# To do
Look through the data below. Collect every line where the word "This" occurs.

Start of Recorded data

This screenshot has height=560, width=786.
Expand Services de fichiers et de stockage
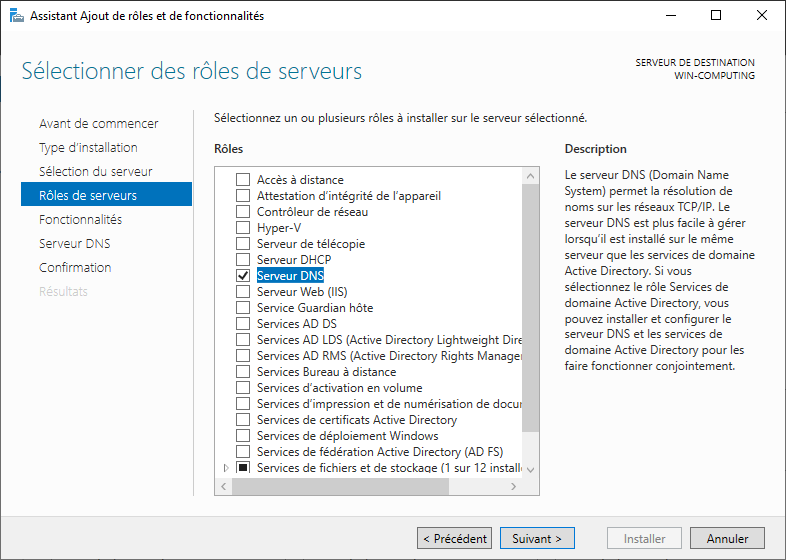[x=225, y=468]
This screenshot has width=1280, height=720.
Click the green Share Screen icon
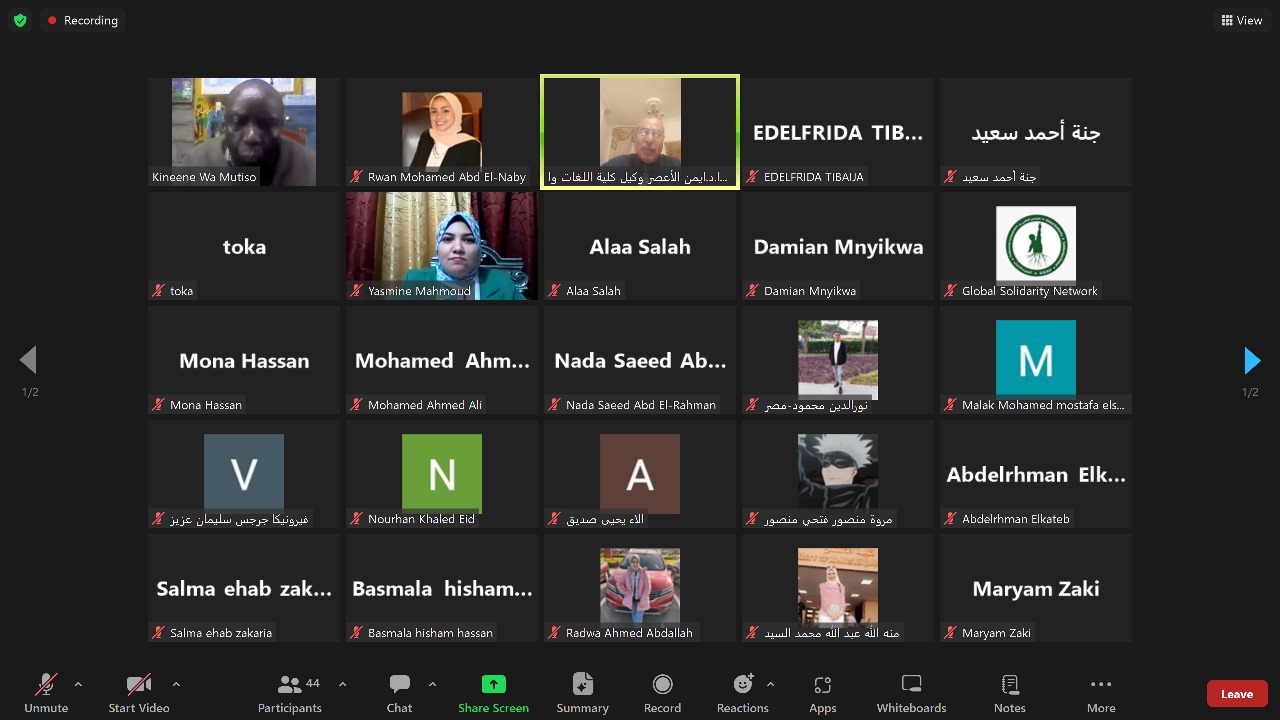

End of Recorded data

# Output
This screenshot has height=560, width=786.
This screenshot has width=1280, height=720.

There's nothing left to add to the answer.